• **AIM OF THE EXERCISE**
State how many lines in the records below contain the string "each", and give nothing besides that number.

• **DATASET EXTRACT**
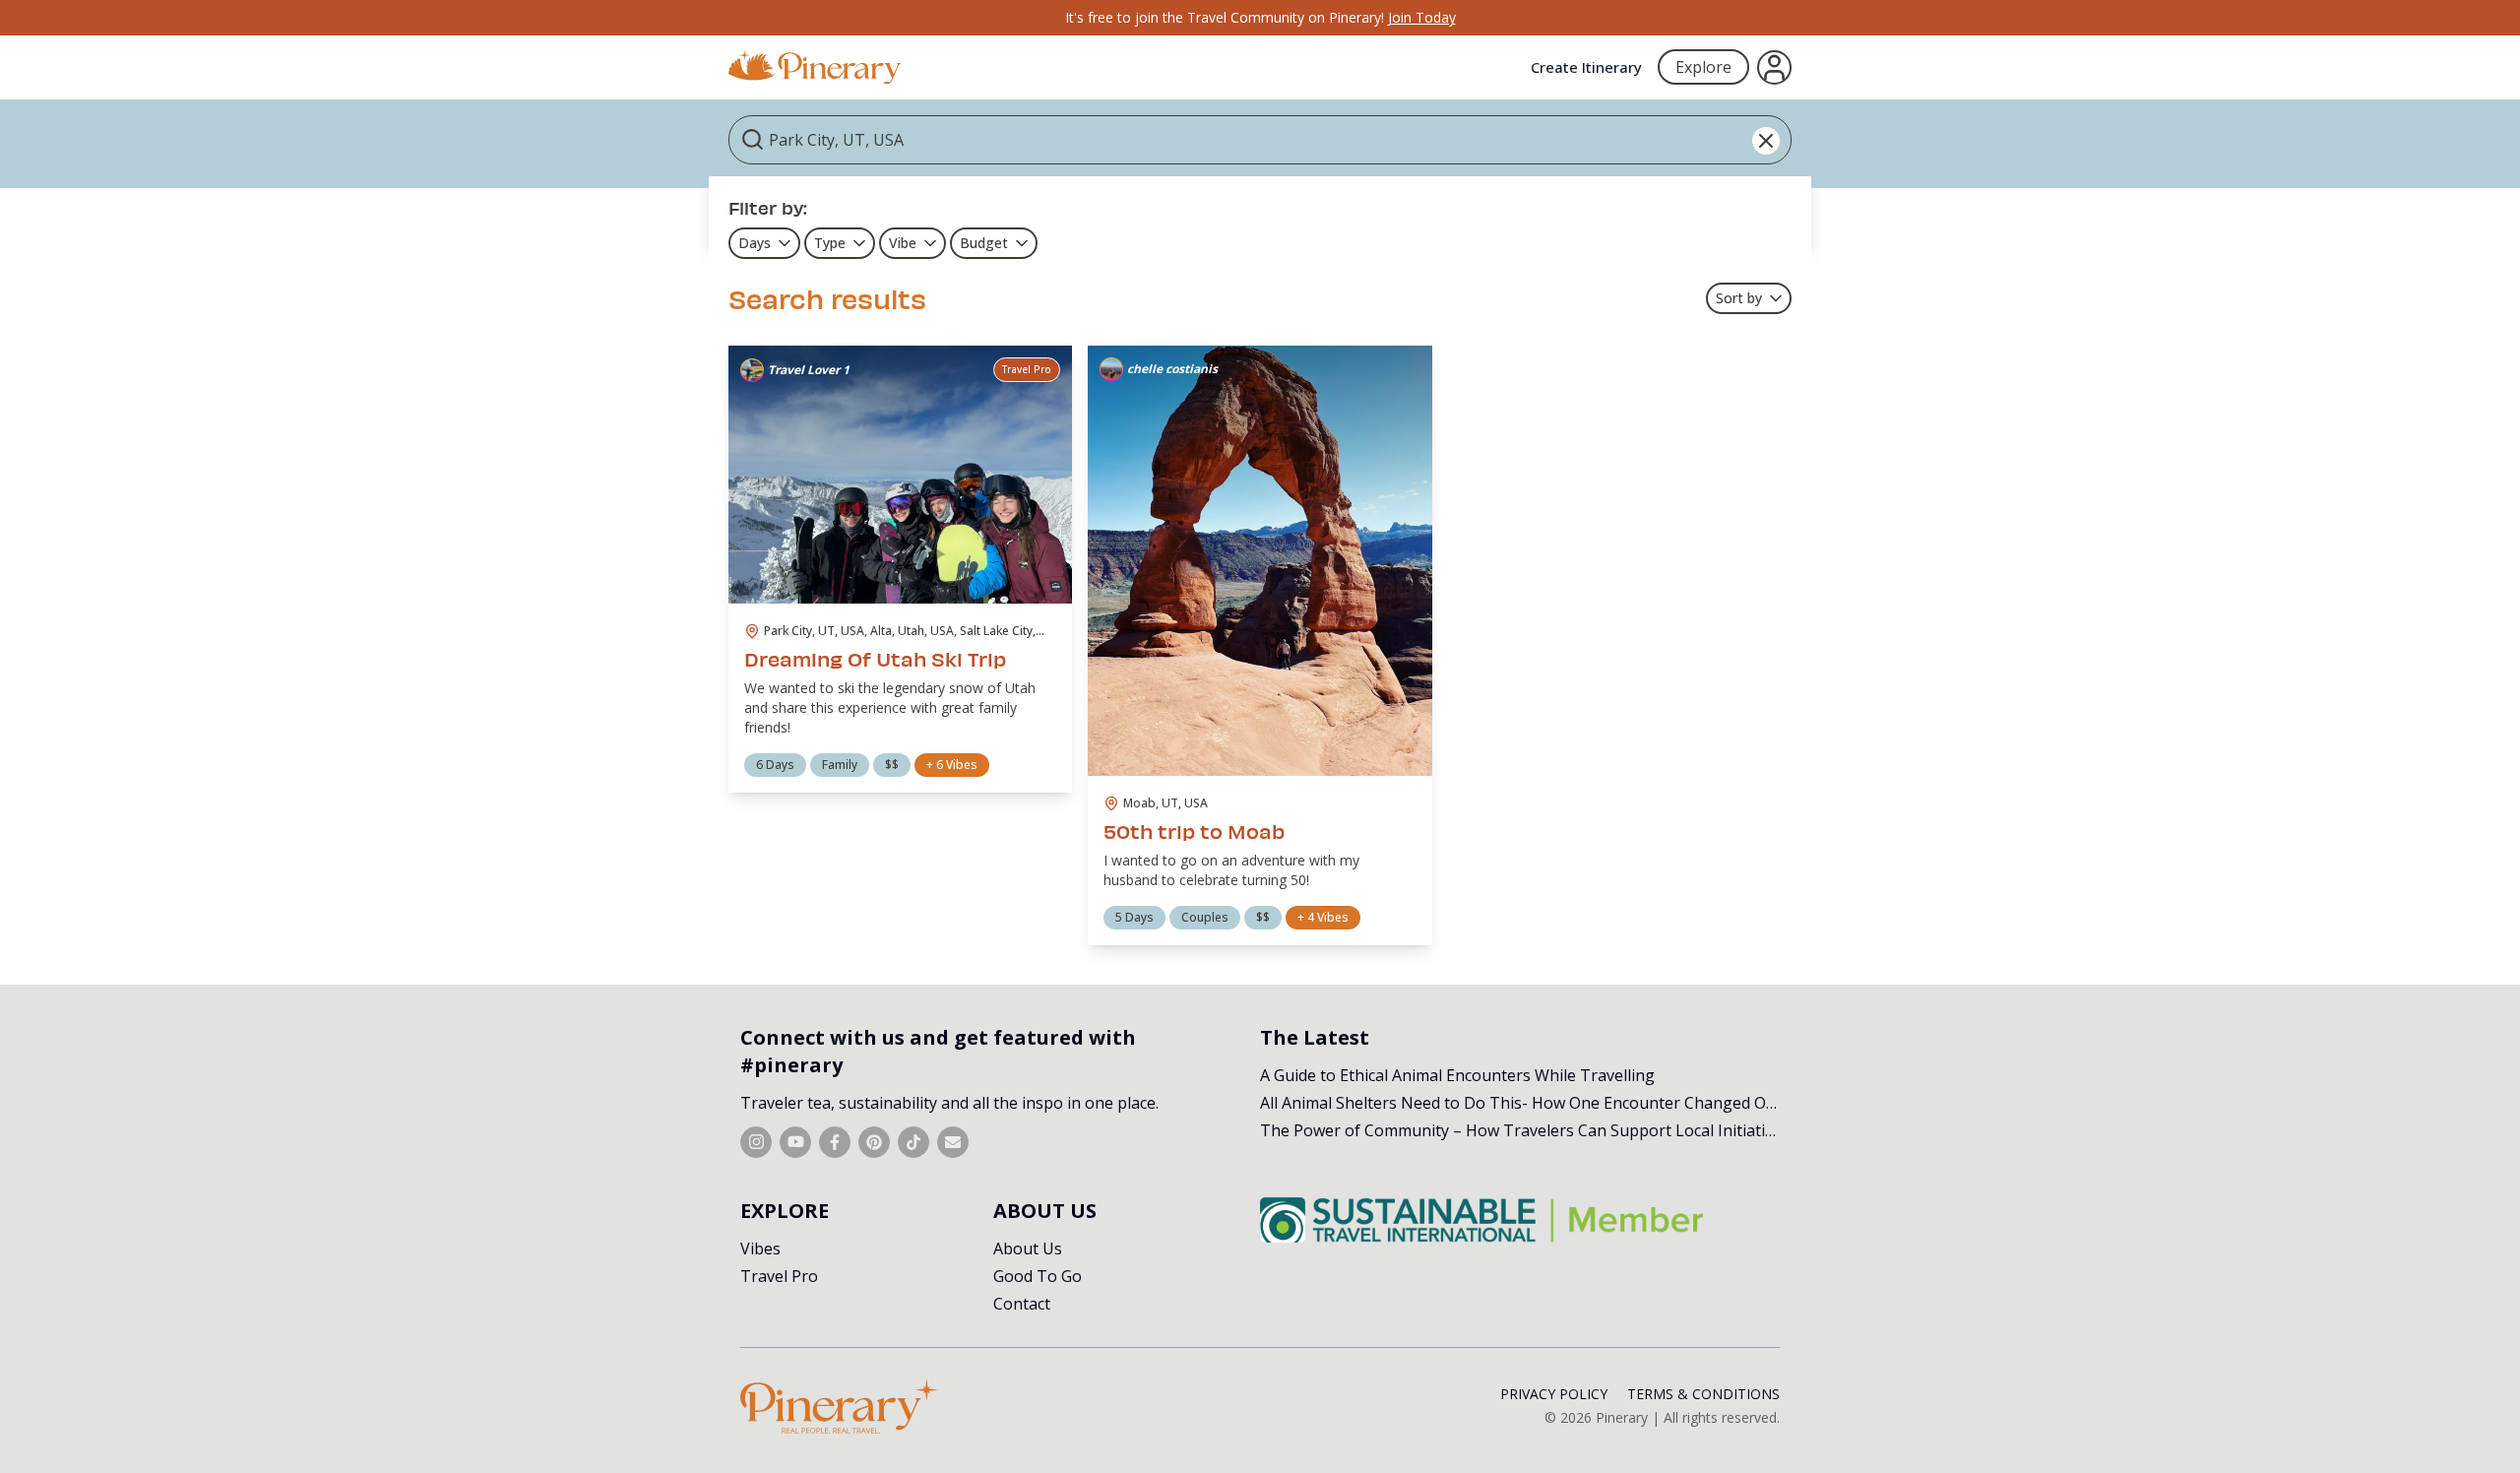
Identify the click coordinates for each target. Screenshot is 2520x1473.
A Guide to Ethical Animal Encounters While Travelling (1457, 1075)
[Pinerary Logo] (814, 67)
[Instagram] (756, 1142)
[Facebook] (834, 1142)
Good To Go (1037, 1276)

==

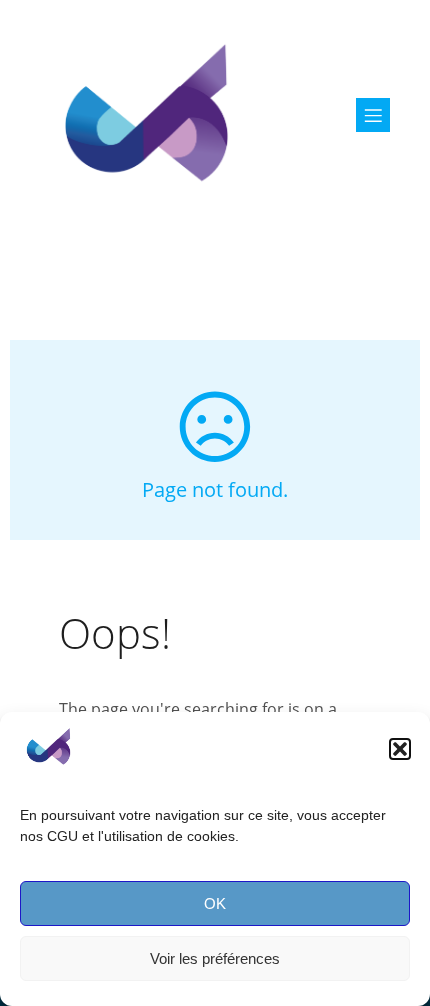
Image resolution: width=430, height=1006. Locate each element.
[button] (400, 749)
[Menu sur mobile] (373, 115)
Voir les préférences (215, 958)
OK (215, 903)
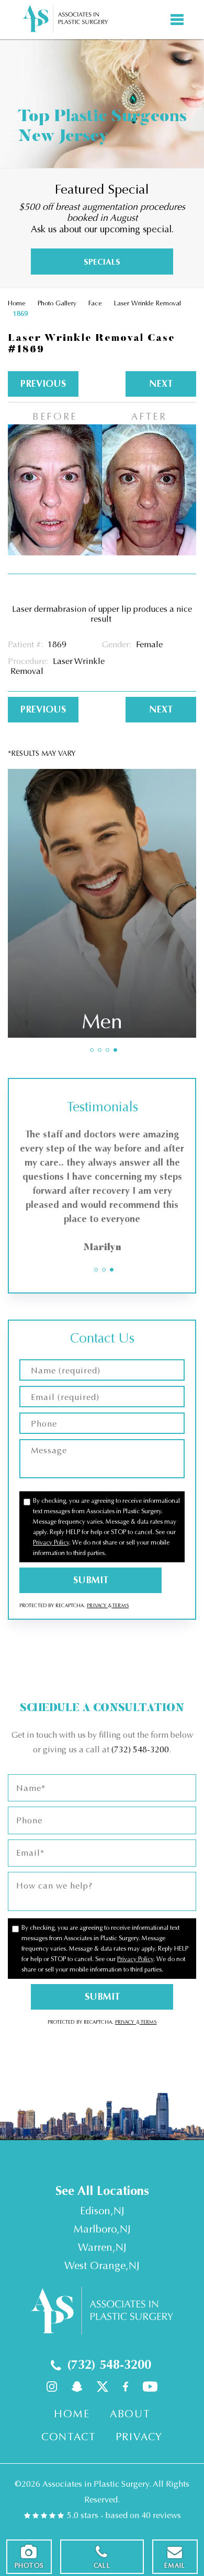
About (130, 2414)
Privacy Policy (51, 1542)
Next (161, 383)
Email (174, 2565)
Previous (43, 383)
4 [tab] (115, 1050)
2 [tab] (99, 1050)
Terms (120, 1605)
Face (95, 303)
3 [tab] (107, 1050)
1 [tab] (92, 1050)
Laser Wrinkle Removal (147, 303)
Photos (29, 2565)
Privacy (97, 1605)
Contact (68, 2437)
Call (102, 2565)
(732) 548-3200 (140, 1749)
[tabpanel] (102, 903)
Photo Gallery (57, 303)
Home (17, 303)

• **EXERCISE OUTPUT**
2